The programs are so popular that President Trump promised Medicare and Social Security would be untouched by his administration — a promise that a number of congressional Republicans aren’t so keen on keeping. And while Trump has reportedly been open to softening this promise, there’s been some indication that he too is aware of the political risks of cutting these programs. Reportedly, one GOP lawmaker said Trump told him that he’d be willing to touch Social Security and Medicare “on the first day of his second term,” according to National Review’s Ramesh Ponnuru.
The 2018 midterm elections are shaping up to be challenging for Republican lawmakers — especially in the House, where Democrats hope to overtake the majority. But the GOP’s tax cuts — which primarily benefits the wealthy and corporations — could easily be drowned out by what would certainly be a deluge of attacks against cutting the nation’s safety net.
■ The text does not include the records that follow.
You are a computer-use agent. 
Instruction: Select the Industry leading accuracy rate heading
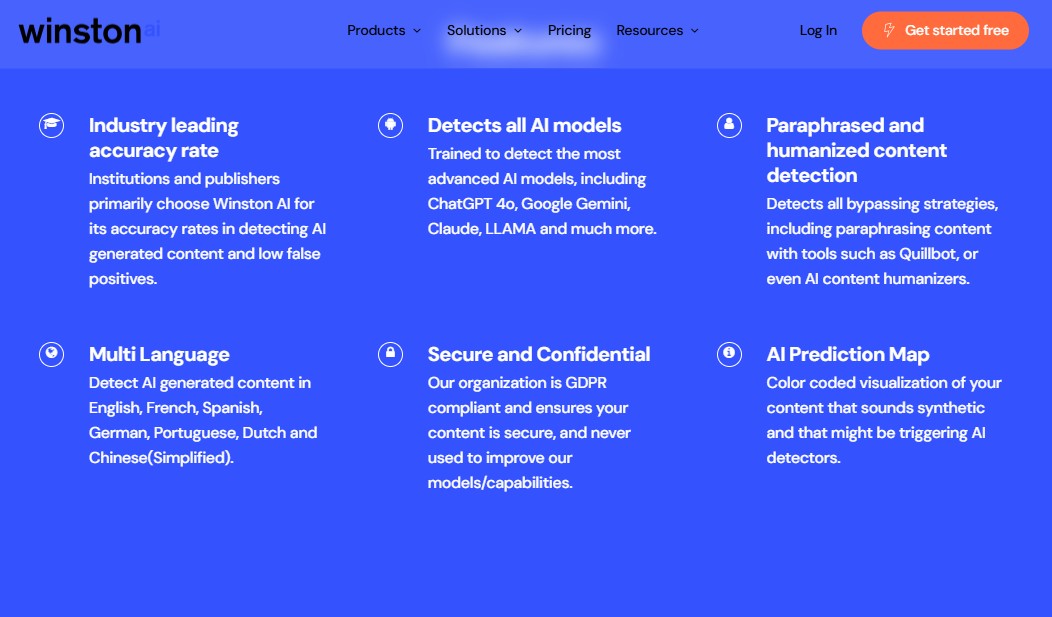(164, 138)
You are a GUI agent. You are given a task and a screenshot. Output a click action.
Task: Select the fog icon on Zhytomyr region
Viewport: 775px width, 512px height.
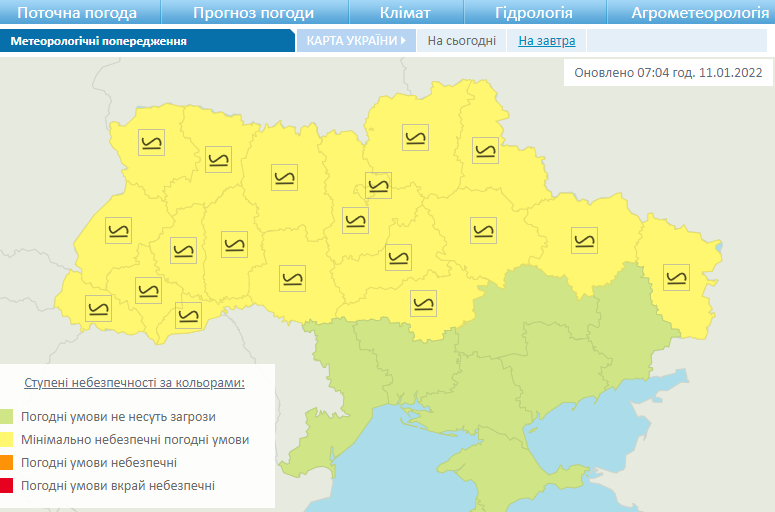tap(285, 177)
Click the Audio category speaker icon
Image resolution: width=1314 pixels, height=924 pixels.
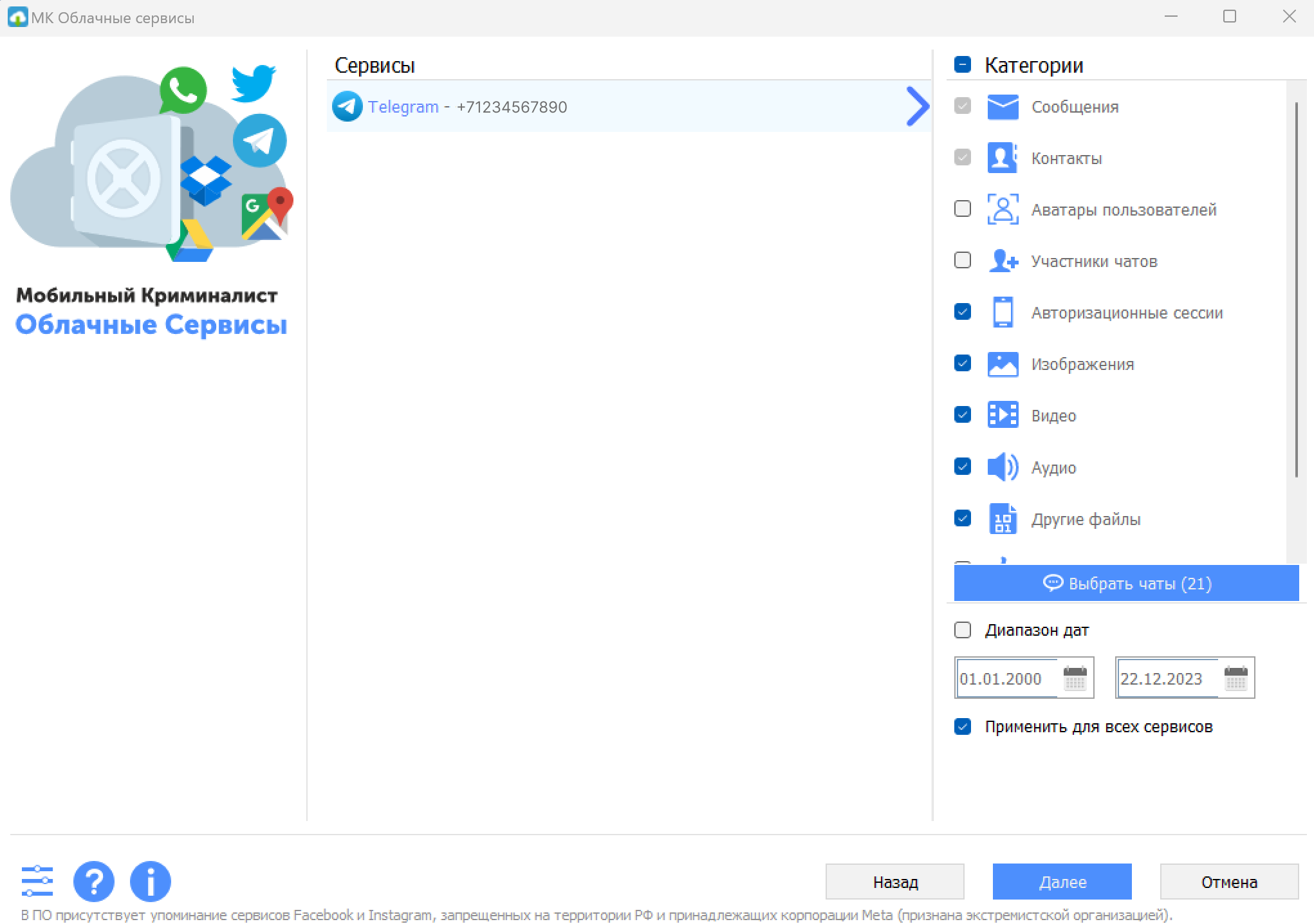point(1003,467)
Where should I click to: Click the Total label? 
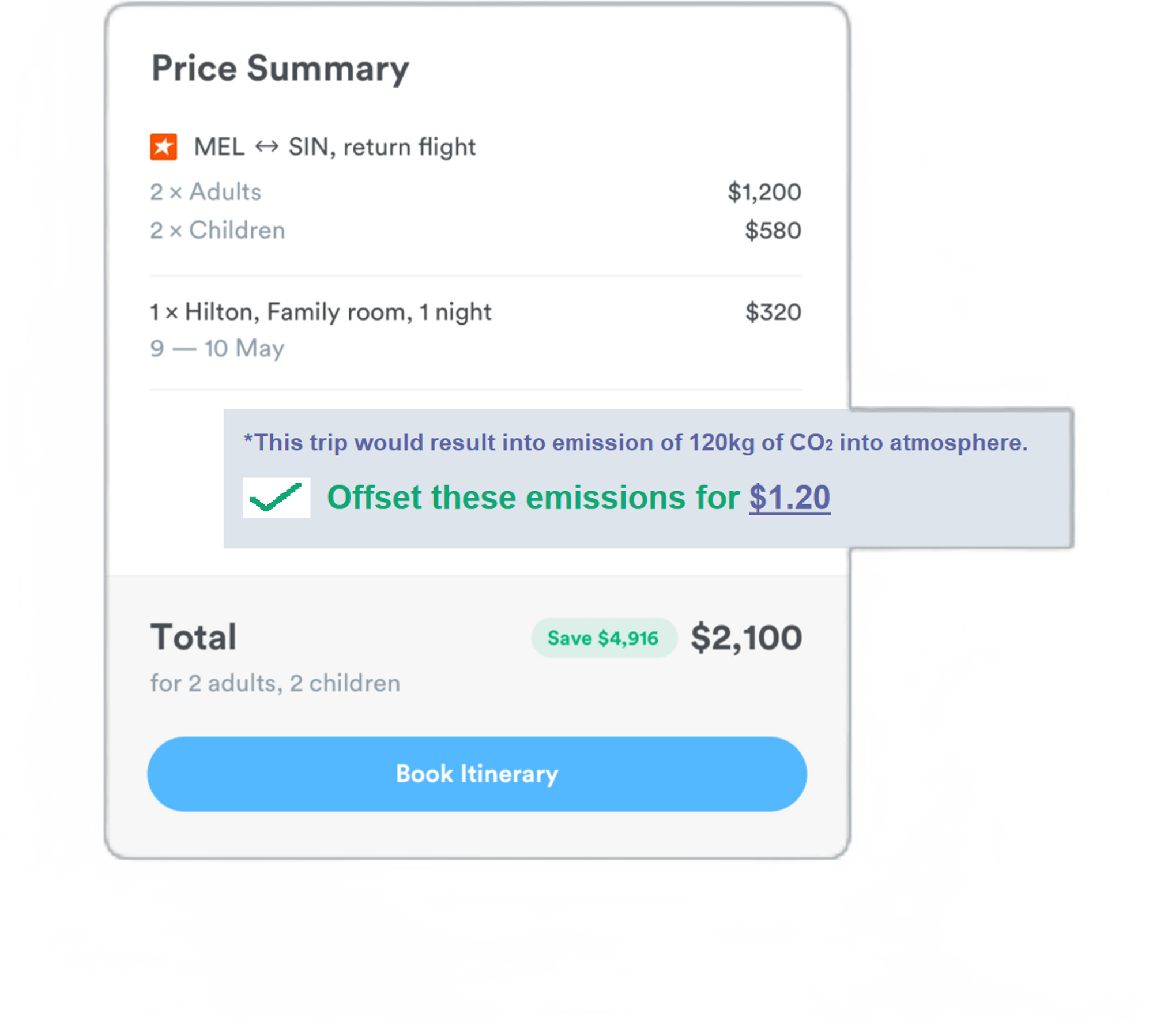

“I don’t know how you can give the very wealthy tax relief and say to your senior citizens, we are going to cut your Medicare,” Rep. Walter Jones (R-NC) said. “You can’t do it — morally you can’t do it.”
Welfare? Infrastructure? Republicans don’t agree on what’s next.
Republican leaders are signaling a need for entitlement reform, but their messaging is breaking down among the ranks.
Those wary of Trump’s line around Social Security and Medicare — as well as their own constituencies that would be impacted by sweeping changes to core retirement and health care plans — are waffling on the idea.
Rep. Chris Collins (R-NY), known to be a close friend of Trump’s, emphasized “welfare reform” instead of entitlement reform more broadly, calling for work requirements to be instated for federal safety net programs.
Others, notably those in more politically vulnerable seats, are calling for a different focus altogether.
“I think the next thing we should do is focus on infrastructure,” Rep. Ryan Costello (R-PA) said, anticipating the White House’s long-awaited infrastructure plan, which Politico reported will be unveiled in January and is expected to call for upward of $200 billion in federal spending over the next decade. Costello is among a growing list of Republicans being targeted by Democratic attack ads tied to the tax bill.
Rep. John Faso (R-NY), another lawmaker on that list, made clear where he’d like to see the conversation go. “My preference would be infrastructure,” he said.